"Miał być cud, a co mamy - widzimy wszyscy. Mamy bezrobocie, masowe wyjazdy, nierozwiązane problemy społeczne i gry, gry medialno-polityczne" - wyliczał prezes PiS Jarosław Kaczyński na spotkaniu wyborczym w Radomiu. Podkreślił, że osobą prowadzącą grę, "która ma wprowadzać w błąd" jest dziś premier Ewa Kopacz, "która ma nazwisko związane z tym regionem". "Gdzie była przez ostatnie siedem lat? Przecież była w ścisłym kierownictwie PO" - pytał.

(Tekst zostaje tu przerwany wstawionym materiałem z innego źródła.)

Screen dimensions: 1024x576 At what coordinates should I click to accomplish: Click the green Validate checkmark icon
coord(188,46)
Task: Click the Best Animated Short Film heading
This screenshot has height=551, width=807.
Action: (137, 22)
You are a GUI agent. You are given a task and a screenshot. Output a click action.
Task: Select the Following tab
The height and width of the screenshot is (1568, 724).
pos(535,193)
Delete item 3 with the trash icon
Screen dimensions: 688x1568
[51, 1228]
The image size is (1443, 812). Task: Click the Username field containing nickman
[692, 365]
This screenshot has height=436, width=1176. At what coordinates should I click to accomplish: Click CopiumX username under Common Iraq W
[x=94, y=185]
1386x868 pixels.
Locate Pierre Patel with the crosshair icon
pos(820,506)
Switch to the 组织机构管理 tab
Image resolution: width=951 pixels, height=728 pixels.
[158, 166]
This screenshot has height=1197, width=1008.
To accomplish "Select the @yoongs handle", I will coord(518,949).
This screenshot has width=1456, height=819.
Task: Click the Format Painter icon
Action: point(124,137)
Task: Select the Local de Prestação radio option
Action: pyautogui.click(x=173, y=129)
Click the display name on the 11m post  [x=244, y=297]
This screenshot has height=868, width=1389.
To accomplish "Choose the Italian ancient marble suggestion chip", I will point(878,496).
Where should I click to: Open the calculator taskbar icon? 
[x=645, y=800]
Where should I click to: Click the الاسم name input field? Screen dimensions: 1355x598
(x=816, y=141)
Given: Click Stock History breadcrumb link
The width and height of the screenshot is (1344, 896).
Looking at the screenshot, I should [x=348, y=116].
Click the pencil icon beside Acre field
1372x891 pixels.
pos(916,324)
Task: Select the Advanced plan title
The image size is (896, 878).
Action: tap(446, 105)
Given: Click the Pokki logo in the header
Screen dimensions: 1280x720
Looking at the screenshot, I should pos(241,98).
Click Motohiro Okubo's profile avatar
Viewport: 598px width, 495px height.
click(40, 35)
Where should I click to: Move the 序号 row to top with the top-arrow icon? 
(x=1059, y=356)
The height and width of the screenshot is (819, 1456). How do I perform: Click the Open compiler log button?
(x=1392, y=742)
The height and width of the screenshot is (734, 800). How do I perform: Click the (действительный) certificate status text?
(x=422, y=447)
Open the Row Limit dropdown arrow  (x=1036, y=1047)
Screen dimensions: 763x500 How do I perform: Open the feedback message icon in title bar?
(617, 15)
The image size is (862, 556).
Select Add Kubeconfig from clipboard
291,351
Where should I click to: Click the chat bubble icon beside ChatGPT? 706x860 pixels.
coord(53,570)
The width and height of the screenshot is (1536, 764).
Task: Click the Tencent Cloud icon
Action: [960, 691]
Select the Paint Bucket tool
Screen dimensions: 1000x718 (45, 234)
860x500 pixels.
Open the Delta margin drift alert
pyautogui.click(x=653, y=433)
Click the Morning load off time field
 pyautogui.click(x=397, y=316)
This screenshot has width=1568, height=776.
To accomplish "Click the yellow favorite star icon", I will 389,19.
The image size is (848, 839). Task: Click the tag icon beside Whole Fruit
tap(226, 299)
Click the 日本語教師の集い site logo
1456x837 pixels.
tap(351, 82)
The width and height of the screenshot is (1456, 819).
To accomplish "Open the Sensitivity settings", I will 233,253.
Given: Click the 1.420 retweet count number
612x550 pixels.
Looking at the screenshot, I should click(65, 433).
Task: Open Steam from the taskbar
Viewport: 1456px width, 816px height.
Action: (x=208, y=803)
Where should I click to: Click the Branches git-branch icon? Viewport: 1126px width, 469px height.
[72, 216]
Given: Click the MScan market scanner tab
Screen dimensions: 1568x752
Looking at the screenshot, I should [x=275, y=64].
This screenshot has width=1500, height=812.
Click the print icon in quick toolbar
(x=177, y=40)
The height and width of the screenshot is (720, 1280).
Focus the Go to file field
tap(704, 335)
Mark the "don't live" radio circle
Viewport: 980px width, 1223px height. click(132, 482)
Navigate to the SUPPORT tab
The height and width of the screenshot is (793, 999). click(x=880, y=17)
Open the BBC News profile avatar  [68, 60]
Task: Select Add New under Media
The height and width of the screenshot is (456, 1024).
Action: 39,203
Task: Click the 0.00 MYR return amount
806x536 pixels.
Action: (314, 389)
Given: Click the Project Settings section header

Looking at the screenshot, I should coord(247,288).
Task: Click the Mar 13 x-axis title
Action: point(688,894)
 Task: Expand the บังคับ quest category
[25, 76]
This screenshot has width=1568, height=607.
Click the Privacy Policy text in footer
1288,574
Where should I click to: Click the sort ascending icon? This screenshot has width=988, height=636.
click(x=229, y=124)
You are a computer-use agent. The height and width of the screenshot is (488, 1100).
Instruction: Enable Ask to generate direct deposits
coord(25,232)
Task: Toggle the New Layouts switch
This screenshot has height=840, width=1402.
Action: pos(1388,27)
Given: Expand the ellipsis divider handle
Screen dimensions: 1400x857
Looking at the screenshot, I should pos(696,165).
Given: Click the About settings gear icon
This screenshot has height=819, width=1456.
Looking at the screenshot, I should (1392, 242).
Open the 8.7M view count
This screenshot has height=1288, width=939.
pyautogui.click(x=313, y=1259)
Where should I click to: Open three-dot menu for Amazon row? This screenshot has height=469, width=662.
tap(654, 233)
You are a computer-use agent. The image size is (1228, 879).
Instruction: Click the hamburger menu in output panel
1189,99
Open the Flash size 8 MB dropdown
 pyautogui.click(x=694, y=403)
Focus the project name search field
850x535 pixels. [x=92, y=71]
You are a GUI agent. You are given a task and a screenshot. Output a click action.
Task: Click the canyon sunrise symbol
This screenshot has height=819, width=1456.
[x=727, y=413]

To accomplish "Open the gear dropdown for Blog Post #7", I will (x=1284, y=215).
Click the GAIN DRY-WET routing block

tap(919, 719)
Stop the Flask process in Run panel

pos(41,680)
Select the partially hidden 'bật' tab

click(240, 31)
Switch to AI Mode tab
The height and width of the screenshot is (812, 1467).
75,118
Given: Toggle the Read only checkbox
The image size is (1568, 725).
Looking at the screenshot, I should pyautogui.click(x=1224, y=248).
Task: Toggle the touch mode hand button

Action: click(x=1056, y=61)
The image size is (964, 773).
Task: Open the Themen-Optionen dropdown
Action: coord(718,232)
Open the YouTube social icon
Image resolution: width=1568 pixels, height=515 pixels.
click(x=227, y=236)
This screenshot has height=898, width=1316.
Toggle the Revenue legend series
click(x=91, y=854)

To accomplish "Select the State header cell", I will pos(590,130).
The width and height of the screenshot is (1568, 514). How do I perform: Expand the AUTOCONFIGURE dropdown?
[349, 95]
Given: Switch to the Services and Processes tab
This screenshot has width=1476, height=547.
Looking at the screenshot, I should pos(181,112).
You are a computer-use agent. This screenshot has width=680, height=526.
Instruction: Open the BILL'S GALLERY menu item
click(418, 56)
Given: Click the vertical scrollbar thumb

Prezes PiS mówił w Radomiu, że jest to miasto, które dla Polski znaczy wiele. To jednocześnie miasto, które doznało w ciągu ostatnich dziesięcioleci wielu krzywd. Najpierw krzywdzili komuniści (...) za bunt, którego tak bardzo się przestraszono - zauważył. Jak dodał, obecnie Radom też jest krzywdzony, bo zostało zniszczone to, "co było szansą dla rodzin radomskich". Kaczyński tłumaczył, że mówi o przemyśle, bo to jego zdaniem "sprawa numer jeden, nie tylko w sensie gospodarczym, ale i społecznym".  

Były premier ostro atakował związaną z Radomiem Ewę Kopacz. Czy ta władza, która nie rozwiązała tu żadnego problemu, była blisko ludzi, czy też blisko tych, którzy ją wspierali, tej wąskiej grupy (...), która tworzyła system kolesiostwa i system klientystyczny?" - pytał. Wytykał też rządowi i premier, że ta część Mazowsza, w której leży Radom, w najmniejszym stopniu korzysta ze środków europejskich.